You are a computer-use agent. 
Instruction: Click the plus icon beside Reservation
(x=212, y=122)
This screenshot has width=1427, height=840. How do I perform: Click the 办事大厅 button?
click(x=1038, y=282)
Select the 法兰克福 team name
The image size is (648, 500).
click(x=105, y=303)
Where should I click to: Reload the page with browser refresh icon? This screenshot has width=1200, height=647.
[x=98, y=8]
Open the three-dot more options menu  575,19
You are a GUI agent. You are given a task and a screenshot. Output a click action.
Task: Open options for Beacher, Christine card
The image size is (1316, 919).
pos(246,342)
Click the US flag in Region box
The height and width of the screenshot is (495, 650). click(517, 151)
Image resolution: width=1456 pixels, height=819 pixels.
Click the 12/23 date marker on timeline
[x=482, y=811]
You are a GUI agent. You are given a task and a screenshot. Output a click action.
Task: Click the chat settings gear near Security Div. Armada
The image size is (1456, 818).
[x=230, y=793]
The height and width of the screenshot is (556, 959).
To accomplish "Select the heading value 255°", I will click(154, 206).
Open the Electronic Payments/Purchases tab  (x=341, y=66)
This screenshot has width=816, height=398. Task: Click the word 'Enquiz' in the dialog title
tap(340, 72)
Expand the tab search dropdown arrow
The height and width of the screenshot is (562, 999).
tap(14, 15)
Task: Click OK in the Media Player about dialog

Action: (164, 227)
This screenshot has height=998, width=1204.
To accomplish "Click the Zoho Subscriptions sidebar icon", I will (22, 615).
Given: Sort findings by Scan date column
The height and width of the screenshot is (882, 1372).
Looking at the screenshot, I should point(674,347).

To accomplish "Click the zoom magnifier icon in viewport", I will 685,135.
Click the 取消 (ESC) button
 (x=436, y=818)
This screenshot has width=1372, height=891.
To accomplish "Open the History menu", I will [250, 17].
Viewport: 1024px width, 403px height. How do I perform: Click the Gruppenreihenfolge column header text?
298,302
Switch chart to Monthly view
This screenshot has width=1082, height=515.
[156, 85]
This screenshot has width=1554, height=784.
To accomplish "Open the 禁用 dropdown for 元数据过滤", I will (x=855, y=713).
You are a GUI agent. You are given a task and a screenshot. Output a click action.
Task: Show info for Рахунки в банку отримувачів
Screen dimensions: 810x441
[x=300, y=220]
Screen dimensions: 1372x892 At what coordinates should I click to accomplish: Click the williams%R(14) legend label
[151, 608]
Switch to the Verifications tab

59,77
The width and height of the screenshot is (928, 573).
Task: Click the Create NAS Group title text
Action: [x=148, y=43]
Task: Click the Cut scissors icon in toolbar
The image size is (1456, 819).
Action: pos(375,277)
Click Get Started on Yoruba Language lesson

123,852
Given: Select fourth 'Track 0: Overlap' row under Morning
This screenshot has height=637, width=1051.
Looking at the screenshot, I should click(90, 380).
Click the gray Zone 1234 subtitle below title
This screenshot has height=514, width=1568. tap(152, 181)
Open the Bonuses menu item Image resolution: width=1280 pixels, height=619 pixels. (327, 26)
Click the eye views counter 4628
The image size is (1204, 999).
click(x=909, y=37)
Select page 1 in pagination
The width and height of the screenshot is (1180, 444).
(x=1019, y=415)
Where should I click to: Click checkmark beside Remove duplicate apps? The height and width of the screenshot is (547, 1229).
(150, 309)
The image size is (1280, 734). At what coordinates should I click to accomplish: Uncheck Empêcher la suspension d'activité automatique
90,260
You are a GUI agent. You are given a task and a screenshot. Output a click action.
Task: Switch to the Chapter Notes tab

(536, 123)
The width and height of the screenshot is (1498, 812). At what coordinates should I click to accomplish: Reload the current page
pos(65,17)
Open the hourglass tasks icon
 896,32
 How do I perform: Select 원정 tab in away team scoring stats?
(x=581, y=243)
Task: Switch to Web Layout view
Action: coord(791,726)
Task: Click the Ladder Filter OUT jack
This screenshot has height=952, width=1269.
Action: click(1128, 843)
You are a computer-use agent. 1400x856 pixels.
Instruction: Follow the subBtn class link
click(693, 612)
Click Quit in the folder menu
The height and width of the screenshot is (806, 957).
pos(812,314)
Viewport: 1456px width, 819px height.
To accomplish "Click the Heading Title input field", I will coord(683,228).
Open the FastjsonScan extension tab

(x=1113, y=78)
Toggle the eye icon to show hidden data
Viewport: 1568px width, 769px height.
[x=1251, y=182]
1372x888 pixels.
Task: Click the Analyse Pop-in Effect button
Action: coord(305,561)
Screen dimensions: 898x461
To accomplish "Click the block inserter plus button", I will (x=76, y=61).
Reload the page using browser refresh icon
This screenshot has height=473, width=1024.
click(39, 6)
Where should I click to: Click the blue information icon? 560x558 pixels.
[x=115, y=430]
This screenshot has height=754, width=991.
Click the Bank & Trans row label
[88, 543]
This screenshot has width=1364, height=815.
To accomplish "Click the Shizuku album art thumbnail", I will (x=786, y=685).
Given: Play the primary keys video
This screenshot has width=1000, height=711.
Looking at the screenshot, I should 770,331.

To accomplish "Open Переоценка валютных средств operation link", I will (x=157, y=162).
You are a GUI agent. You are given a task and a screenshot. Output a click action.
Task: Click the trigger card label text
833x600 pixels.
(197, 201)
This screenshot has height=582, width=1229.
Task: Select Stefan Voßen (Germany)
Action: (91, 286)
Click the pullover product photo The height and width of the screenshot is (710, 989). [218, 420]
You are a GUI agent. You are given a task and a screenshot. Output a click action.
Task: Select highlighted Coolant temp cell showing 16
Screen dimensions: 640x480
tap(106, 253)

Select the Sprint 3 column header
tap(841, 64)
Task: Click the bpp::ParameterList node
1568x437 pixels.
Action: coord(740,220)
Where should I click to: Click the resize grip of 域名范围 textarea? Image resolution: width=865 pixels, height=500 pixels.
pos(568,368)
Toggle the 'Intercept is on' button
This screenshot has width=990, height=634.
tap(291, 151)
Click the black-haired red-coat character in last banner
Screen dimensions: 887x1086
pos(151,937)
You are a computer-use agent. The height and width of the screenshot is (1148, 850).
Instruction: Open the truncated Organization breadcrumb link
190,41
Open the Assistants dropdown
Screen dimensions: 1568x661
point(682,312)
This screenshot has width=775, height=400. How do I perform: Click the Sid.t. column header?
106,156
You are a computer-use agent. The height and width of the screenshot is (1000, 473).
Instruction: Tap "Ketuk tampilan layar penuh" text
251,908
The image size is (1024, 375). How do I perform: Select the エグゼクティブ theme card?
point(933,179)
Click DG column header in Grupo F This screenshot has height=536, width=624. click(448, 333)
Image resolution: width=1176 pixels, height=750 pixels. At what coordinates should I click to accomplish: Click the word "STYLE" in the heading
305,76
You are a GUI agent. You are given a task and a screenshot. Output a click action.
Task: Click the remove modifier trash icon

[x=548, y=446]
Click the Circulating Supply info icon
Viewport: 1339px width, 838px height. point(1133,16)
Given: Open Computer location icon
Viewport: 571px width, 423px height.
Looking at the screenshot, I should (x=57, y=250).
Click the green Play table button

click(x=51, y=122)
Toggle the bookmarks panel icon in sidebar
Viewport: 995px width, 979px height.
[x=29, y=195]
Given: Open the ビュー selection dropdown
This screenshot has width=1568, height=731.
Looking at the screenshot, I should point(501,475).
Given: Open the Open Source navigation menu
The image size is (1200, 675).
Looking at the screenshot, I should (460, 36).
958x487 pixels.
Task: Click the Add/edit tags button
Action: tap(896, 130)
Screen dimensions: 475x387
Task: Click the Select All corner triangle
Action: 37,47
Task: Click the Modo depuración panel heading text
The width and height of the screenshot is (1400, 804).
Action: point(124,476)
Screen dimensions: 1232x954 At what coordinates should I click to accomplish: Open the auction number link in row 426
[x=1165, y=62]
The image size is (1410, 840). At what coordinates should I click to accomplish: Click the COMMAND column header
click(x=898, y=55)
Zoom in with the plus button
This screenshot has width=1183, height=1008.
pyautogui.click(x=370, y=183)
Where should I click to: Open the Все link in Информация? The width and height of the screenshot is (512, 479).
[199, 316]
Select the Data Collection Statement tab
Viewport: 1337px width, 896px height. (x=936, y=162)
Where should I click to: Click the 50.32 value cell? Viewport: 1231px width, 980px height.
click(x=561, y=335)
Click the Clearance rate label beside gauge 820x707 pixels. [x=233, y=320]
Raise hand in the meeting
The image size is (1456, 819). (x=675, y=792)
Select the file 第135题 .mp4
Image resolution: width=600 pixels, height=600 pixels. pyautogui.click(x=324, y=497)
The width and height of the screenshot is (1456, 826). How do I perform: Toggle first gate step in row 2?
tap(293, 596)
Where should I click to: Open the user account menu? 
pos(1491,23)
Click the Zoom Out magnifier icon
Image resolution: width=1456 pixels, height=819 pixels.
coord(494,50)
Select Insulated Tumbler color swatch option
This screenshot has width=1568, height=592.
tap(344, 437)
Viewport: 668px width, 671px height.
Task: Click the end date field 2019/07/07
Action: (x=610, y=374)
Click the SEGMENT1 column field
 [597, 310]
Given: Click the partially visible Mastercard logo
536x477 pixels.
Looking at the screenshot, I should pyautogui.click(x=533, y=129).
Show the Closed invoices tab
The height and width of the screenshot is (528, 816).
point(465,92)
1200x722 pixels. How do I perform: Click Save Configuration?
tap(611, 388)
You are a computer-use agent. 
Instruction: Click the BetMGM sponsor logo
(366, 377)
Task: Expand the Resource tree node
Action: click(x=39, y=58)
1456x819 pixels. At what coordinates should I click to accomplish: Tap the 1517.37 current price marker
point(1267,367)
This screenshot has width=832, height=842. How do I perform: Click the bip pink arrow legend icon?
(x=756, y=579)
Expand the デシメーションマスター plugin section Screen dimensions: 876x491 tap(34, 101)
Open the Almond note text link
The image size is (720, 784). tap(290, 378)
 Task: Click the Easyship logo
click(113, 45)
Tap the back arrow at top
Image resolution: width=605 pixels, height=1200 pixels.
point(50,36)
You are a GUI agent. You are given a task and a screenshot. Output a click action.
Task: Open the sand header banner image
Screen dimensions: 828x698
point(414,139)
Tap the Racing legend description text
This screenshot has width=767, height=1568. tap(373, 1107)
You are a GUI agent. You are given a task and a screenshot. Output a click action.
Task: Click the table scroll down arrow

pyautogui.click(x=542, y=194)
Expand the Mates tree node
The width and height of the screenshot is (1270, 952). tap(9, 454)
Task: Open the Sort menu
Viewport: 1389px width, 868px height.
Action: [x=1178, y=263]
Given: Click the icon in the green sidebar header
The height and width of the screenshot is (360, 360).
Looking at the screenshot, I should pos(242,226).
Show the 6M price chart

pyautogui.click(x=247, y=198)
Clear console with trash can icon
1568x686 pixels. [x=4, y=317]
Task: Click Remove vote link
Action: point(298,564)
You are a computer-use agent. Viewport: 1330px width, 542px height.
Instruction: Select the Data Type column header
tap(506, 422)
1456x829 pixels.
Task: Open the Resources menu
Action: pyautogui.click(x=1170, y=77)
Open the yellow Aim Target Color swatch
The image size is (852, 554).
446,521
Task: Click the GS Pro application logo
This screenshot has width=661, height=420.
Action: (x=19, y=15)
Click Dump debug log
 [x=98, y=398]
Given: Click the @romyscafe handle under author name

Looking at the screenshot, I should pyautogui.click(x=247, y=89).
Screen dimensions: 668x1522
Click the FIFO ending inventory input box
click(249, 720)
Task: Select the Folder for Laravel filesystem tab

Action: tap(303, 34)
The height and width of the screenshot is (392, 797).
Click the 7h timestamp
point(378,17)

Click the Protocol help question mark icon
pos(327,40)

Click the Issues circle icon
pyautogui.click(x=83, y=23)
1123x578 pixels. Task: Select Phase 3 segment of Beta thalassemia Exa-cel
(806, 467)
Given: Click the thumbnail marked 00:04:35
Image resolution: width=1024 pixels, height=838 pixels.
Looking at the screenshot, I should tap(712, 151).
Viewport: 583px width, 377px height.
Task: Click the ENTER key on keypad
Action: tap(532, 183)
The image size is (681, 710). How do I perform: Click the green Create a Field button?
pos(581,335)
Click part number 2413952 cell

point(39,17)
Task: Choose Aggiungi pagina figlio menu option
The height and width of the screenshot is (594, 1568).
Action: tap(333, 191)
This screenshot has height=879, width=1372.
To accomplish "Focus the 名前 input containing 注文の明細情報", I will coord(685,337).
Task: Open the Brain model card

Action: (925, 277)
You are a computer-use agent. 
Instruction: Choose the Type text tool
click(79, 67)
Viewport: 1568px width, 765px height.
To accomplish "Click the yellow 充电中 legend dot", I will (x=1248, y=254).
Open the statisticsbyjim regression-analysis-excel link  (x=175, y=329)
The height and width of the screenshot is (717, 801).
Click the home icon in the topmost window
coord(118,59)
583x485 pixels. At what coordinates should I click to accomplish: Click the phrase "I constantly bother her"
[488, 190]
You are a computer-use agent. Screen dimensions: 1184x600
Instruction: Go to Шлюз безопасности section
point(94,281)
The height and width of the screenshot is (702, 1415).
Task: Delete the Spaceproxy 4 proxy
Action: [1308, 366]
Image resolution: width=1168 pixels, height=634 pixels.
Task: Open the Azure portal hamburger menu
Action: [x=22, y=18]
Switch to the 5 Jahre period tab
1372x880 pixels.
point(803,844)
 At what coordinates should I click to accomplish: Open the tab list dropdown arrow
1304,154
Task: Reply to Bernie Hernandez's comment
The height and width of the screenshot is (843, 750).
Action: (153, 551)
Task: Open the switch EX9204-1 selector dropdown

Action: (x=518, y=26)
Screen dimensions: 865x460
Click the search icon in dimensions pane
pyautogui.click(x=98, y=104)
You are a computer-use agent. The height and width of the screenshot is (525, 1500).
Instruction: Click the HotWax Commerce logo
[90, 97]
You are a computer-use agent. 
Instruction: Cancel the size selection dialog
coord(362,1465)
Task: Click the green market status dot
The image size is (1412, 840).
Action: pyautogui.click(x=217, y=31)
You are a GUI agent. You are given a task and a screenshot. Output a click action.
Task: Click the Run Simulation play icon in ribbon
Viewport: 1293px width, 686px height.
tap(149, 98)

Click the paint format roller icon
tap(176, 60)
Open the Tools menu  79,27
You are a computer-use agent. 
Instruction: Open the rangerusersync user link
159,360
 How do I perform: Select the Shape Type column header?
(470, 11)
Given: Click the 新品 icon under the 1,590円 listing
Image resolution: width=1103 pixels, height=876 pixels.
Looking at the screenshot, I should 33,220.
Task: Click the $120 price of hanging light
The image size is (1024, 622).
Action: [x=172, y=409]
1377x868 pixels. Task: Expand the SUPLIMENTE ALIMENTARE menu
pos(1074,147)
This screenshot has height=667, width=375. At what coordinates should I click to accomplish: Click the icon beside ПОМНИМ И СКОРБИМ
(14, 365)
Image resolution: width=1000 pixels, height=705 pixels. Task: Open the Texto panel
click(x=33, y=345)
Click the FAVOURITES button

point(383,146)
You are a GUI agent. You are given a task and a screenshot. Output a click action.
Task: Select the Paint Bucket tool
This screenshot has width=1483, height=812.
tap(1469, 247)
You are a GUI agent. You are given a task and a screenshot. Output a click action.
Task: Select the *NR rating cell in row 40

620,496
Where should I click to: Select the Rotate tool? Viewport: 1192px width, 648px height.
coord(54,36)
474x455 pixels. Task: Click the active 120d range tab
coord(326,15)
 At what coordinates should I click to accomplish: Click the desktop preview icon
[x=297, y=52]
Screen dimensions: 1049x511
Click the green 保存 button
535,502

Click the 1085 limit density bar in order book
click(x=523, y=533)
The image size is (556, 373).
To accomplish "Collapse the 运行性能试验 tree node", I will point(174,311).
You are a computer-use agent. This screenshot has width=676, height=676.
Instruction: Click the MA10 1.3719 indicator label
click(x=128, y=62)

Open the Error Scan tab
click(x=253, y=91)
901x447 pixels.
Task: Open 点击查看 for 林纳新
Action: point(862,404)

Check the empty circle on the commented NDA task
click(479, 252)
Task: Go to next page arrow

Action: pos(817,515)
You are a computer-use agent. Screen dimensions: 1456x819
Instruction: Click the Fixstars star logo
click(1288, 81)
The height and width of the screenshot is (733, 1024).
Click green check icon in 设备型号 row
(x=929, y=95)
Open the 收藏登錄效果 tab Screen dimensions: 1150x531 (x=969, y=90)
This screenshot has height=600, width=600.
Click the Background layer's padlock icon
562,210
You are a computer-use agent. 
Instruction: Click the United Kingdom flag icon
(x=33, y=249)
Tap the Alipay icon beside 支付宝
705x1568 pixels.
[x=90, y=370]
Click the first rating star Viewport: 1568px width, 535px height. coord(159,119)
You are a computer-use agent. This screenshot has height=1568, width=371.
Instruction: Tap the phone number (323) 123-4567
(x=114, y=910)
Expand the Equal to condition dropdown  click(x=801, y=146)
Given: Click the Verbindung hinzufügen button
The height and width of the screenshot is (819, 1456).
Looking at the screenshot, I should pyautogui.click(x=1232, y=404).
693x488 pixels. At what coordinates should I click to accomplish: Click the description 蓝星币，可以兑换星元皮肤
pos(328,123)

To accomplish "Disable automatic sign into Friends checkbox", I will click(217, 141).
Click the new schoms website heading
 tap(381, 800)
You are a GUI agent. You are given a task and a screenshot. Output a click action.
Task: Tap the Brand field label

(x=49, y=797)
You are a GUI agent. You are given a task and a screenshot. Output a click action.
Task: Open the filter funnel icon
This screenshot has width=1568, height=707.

# What is needed:
Please rewrite the records from the line with "You are a computer-use agent. Screen dimensions: 1184x600" up to and including the line with "tap(149, 98)", putting "Objective" in place of "Instruction" and leaving everything else as it is.

# Answer to the exercise:
You are a computer-use agent. Screen dimensions: 1184x600
Objective: Go to Шлюз безопасности section
point(94,281)
The height and width of the screenshot is (702, 1415).
Task: Delete the Spaceproxy 4 proxy
Action: [1308, 366]
Image resolution: width=1168 pixels, height=634 pixels.
Task: Open the Azure portal hamburger menu
Action: [x=22, y=18]
Switch to the 5 Jahre period tab
1372x880 pixels.
point(803,844)
 At what coordinates should I click to accomplish: Open the tab list dropdown arrow
1304,154
Task: Reply to Bernie Hernandez's comment
The height and width of the screenshot is (843, 750).
Action: (153, 551)
Task: Open the switch EX9204-1 selector dropdown

Action: (x=518, y=26)
Screen dimensions: 865x460
Click the search icon in dimensions pane
pyautogui.click(x=98, y=104)
You are a computer-use agent. The height and width of the screenshot is (525, 1500).
Objective: Click the HotWax Commerce logo
[90, 97]
You are a computer-use agent. 
Objective: Cancel the size selection dialog
coord(362,1465)
Task: Click the green market status dot
The image size is (1412, 840).
Action: pyautogui.click(x=217, y=31)
You are a GUI agent. You are given a task and a screenshot. Output a click action.
Task: Click the Run Simulation play icon in ribbon
Viewport: 1293px width, 686px height.
tap(149, 98)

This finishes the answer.